By Thomas Wootton
BBC Leeds’ political reporter in Bradford, Aisha Iqbal Khan, has been describing how the 9/11 attack on the Twin Towers in 2001 changed her journalism path towards politics.
Speaking at Leeds Trinity University’s Journalism and Media Week, Bradford reporter Aisha discussed the shaping of her journalism career towards becoming a political reporter.
‘”I think it didn’t just change our whole world, it changed global politics but it changed me because I think it set me and my journalistic career in an ultimate direction completely different from what I thought it would be and it helped shape me as a journalist in ways I didn’t appreciate at the time.”
In describing how she first started out she said: ‘’ Believe it or not, I was an ultra ultra shy young person.
“Writing had been my only outlet, so for me I got into journalism purely to pursue writing.”

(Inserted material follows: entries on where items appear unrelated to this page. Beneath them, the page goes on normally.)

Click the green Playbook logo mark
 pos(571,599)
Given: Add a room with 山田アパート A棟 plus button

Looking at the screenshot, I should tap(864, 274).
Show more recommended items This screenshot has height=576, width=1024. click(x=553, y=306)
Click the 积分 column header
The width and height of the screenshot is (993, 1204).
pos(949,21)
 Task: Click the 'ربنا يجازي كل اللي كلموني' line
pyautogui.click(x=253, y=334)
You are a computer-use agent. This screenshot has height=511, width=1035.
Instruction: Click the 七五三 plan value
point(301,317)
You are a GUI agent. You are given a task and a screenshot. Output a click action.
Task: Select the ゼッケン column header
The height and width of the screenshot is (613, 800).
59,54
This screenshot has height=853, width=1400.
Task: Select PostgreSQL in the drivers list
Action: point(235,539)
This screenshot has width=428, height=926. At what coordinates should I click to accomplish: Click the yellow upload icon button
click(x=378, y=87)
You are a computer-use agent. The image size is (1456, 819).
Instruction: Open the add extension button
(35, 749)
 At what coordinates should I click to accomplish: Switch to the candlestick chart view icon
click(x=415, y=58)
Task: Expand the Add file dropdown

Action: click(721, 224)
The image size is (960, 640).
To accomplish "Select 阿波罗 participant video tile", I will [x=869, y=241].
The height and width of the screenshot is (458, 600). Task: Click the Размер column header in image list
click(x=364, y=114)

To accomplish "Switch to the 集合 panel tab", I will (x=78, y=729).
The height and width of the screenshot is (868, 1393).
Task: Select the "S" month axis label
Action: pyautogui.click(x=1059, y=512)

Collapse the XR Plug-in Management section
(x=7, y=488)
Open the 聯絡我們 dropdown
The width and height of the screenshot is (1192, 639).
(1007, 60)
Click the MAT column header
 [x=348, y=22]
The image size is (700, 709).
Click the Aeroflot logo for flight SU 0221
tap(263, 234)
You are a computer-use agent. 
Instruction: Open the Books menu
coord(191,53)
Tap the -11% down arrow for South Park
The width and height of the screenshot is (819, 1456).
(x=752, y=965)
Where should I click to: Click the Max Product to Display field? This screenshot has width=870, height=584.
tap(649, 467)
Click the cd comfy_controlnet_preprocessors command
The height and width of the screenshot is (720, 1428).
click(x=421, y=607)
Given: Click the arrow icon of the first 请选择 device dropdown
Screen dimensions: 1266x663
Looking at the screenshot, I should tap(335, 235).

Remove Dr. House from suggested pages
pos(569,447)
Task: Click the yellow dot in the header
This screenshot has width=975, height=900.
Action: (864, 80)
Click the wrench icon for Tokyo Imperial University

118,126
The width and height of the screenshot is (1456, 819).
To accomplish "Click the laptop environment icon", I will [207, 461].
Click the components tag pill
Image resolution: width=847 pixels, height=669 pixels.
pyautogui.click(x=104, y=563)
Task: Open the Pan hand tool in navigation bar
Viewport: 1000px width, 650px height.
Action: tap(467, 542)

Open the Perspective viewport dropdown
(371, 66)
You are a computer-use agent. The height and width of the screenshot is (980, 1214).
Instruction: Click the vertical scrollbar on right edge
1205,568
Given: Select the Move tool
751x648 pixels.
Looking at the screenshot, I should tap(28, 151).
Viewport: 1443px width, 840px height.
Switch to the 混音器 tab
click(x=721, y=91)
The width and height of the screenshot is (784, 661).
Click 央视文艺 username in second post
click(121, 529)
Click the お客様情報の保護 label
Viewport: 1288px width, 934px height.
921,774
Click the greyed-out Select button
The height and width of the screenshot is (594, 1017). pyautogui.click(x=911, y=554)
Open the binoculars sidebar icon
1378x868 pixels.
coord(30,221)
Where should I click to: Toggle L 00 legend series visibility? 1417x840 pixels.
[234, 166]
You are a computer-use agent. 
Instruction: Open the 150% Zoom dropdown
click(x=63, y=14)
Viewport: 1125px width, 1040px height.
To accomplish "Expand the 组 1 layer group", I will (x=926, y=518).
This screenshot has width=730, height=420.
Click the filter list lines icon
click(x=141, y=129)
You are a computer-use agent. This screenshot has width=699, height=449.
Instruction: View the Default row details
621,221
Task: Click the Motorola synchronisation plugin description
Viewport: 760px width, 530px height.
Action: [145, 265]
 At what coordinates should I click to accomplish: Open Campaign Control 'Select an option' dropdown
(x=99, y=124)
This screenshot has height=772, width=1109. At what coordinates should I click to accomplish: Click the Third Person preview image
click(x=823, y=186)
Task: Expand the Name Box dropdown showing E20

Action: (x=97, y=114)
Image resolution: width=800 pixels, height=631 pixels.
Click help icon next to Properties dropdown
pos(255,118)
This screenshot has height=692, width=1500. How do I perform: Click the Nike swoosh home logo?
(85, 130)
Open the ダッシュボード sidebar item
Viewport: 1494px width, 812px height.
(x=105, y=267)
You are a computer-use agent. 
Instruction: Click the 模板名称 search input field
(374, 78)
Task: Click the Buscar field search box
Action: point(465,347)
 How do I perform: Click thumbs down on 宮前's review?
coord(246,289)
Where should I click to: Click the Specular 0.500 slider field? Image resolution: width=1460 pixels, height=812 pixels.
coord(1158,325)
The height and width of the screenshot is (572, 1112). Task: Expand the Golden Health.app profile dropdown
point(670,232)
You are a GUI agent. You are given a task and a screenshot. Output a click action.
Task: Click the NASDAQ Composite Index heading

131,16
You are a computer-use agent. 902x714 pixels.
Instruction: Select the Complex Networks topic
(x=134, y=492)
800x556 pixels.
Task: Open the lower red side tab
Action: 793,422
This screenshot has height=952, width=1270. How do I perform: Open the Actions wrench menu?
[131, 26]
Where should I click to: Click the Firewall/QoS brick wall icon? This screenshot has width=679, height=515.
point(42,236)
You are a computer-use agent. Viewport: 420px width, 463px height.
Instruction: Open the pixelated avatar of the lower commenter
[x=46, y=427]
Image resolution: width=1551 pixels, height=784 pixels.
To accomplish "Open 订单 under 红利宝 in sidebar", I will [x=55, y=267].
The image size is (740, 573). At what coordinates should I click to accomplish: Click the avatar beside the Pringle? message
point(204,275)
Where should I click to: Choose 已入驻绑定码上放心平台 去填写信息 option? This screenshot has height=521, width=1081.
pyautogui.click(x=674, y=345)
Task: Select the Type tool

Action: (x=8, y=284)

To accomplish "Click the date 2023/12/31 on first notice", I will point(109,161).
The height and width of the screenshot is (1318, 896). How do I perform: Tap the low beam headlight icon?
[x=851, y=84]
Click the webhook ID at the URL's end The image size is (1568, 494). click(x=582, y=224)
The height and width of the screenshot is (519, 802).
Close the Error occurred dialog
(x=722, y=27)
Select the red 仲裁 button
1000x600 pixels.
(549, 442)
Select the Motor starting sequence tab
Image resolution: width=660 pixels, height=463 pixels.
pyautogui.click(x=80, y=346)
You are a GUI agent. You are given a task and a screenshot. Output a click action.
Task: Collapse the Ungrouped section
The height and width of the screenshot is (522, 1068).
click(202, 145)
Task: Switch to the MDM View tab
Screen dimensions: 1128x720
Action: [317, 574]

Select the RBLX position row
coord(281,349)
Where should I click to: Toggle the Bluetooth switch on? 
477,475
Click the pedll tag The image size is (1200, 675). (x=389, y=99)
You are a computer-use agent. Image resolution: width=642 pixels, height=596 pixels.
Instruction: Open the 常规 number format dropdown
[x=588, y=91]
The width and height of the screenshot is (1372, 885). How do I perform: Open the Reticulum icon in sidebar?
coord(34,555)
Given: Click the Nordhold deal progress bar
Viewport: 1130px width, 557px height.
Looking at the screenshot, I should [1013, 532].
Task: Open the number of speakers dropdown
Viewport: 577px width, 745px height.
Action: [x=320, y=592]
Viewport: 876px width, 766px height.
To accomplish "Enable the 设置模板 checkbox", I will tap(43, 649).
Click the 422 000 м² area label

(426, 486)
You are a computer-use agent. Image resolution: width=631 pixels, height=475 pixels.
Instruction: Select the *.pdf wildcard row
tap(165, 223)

The Twin Towers attack was not the only aspect that changed Aisha’s identity and journalism path – her Asian background played a part.
“My ethnic background was not a shaping factor at the start, but I think it became that overtime.
“9/11, 7/11 and other attacks made me become aware of my own identity as a South Asian woman, a South Asian journalist.”
Aisha began her career in a now discontinued local paper, The Wokingham Times, in Berkshire before returning to Leeds and Yorkshire.
Aisha went onto to write for the Asian Express for a year before moving to writing for the Yorkshire Evening Post (YEP), which she described as the “peak of regional journalism, the place to be in West Yorkshire”.
She worked on the same patch (West Leeds) as the now current editor, Laura Collins, who she described as a “good colleague and dear friend”.
Laura Collins also appeared at Leeds Trinity University’s Journalism and Media Week discussing issues of trust and the importance of local journalism.
On her current role reporting on Bradford politics, Aisha said: “I’ve always had an interest in local politics, some people think it’s geeky – it’s got a little bit of an unglamourous image.”
For Aisha, grassroots politics and community politics became her passion.
She said: “Stalking the corridors of power is fascinating but it’s the local councils and local decisions that truly impact on and change people’s lives.”
While Aisha finds interest and passion in reporting local politics, she highlighted stories that touched on wider societal issues.
One such story occurred in her first two years when she reported on the Shannon Matthews kidnapping case in Dewsbury in 2008.
Rounding off her appearance, Aisha outlined the necessary skills and her top tips for young people and aspiring journalists.
Aisha highlighted the need to build contacts and working relationships, and not being afraid to take opportunities.
The overall emphasis was on the need for any aspiring journalist to pursue a topic with interest and passion whether it be politics or something else.